R7 Planalto Bolsonaro sanciona alteração na Lei de Diretrizes Orçamentárias

Bolsonaro sanciona alteração na Lei de Diretrizes Orçamentárias

Principal objetivo da mudança é viabilizar as medidas de enfrentamento à covid-19 e às suas consequências econômicas

  • R7 Planalto | Renata Varandas, da Record TV, com Plínio Aguiar, do R7

Na imagem, presidente Jair Bolsonaro

Na imagem, presidente Jair Bolsonaro

Marcos Corrêa/PR - 29.03.2021

O presidente Jair Bolsonaro (sem partido) sancionou, nesta quarta-feira (21), a alteração na LDO (Lei de Diretrizes Orçamentárias) de 2021. 

O principal objetivo da alteração, de acordo com o governo, é viabilizar as medidas de enfrentamento à covid-19 e às suas consequências econômicas, com foco na manutenção do emprego e auxílio às pequenas empresas.

A LDO define as metas e prioridades do governo para o ano seguinte, orienta a elaboração da lei orçamentária anual e fixa limites para os orçamentos dos poderes Legislativo e Judiciário e do Ministério Público. A matéria foi aprovada pelo Congresso Nacional em 16 de dezembro.

Entre as alterações na LDO, estão a permissão para que os gastos excepcionais com serviços de saúde que sejam especificamente voltados para o enfrentamento da covid-19 não sejam computados na meta fiscal.

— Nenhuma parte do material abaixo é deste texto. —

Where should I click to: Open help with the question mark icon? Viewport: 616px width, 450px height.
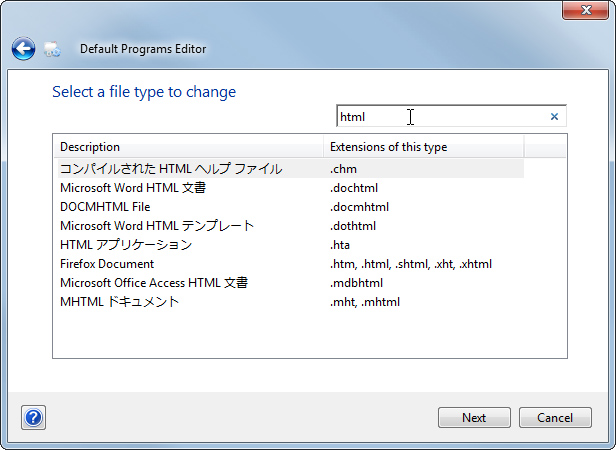tap(34, 417)
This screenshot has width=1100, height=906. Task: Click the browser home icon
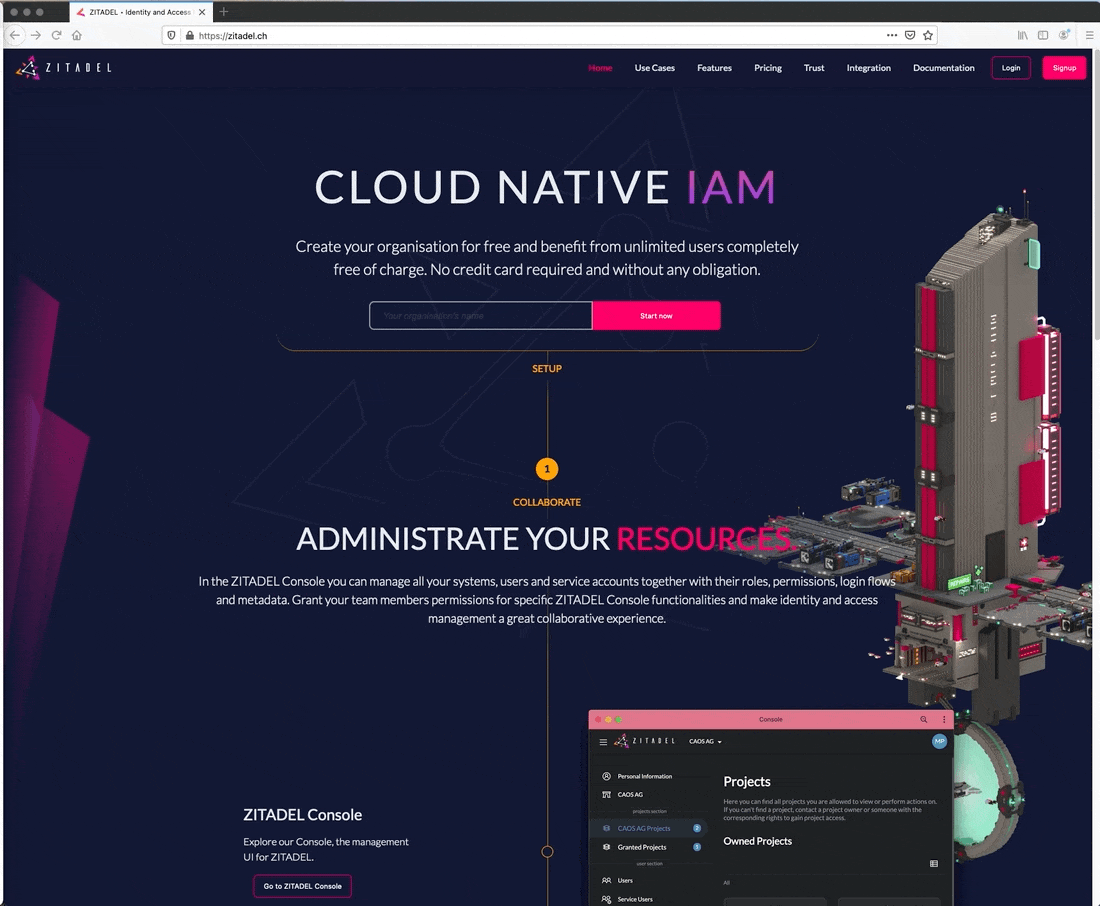[77, 35]
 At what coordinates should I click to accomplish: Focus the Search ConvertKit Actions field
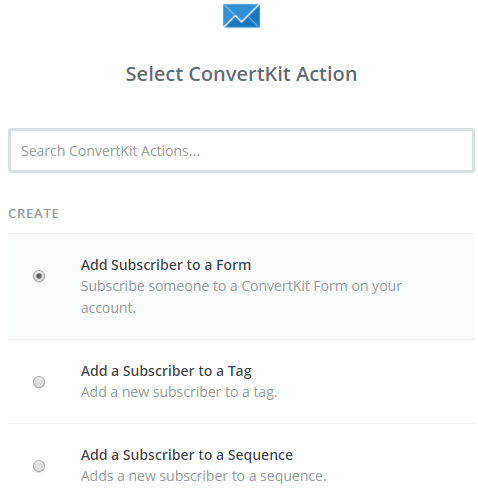pyautogui.click(x=241, y=151)
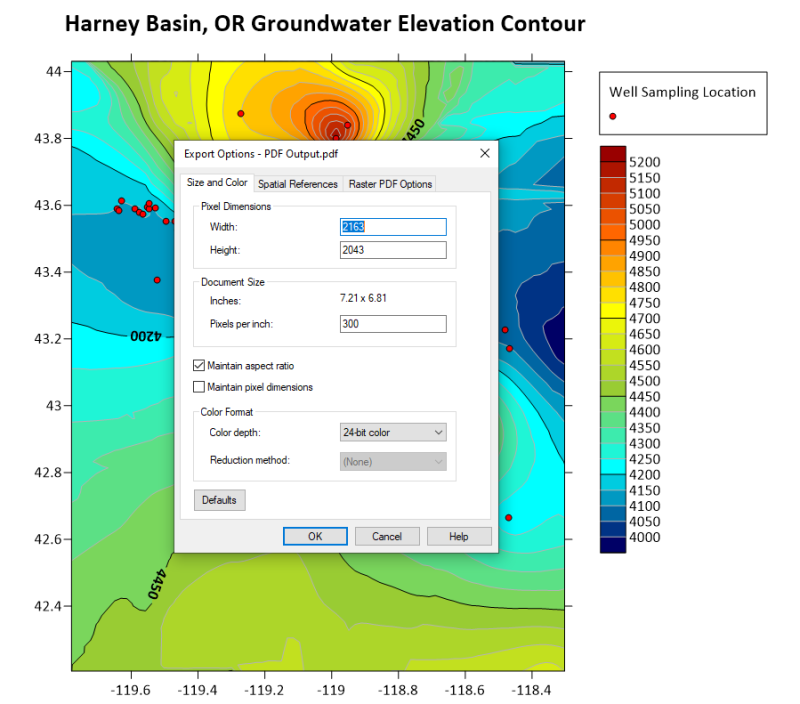The image size is (800, 704).
Task: Close the Export Options dialog
Action: point(485,153)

Igualmente não serão computados na meta as linhas de crédito do Pronampe (Programa Nacional de Apoio às Microempresas e Empresas de Pequeno Porte) e do Programa Emergencial de Manutenção do Emprego e da Renda.

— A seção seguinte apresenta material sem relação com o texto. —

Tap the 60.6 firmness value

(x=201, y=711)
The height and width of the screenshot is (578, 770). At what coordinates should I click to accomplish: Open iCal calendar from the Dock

Além disso, a LDO flexibilizou algumas regras orçamentárias, possibilitando que esses programas sejam reabertos sem a necessidade de se cancelarem outras dotações orçamentárias, desde que as despesas sejam limitadas ao ano de 2021.

O texto autoriza, ainda, que o Executivo faça o bloqueio das dotações orçamentárias de despesas discricionárias (gastos facultativos, que não são legalmente obrigatórios) no montante necessário a se cobrir as despesas obrigatórias (gastos que são obrigatórios por lei). Essa medida permitirá a recomposição das dotações orçamentárias da Previdência Social e de outros gastos obrigatórios que não possuíam cobertura orçamentária suficiente na lei orçamentária, o que auxiliará no aperfeiçoamento do orçamento de 2021.

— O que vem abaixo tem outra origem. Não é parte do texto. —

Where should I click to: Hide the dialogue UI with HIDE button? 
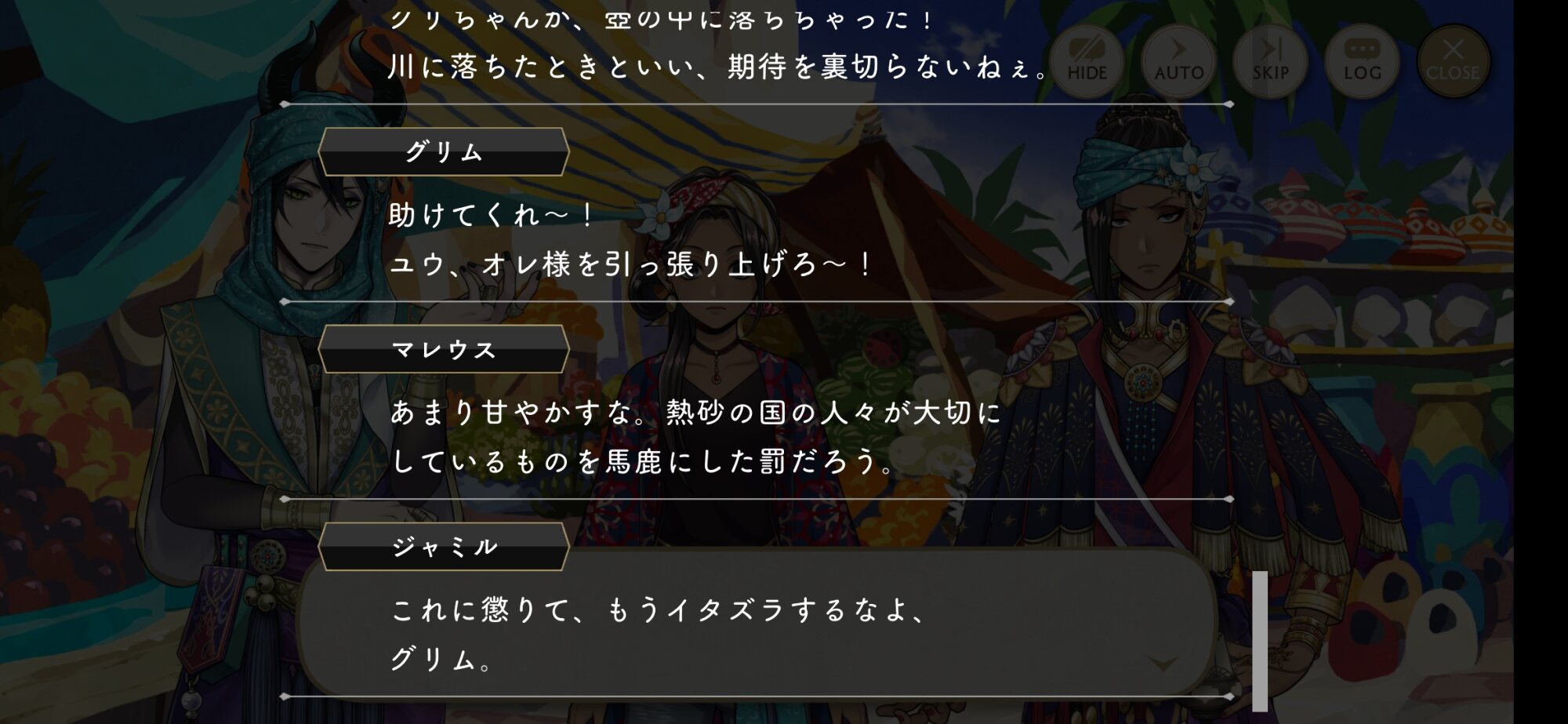point(1087,61)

O único veto feito por Bolsonaro foi a pedido do ministro da Economia, Paulo Guedes, sobre a permissão de assinatura de contratos e a realização de transferências e doações para municípios em situação de inadimplência com a União. "Embora a intenção do legislador seja louvável, a medida enfraqueceria o controle das contas públicas e a fiscalização do correto emprego dos valores transferidos pela União", diz.

Orçamento
Agora, com a sanção da alteração da LDO, abre as portas para a sanção do Orçamento de 2021. Com o acordo entre Congresso Nacional e governo para resolvar o impasse político, o volume de emendas parlamentares deve ficar na casa de R$ 37 bilhões. 

Bolsonaro tem até amanhã (22) para sancionar o texto. A ministra-chefe da Secretaria de Governo, Flávia Arruda (PL-DF), afirmou que o presidente deve vetar R$ 10,5 bilhões em emendas do relator do Orçamento, de um total de R$ 29 bilhões de recursos com esse carimbo. Se isso ocorrer, o volume de emendas parlamentares com pagamento obrigatório ficaria em R$ 36,9 bilhões.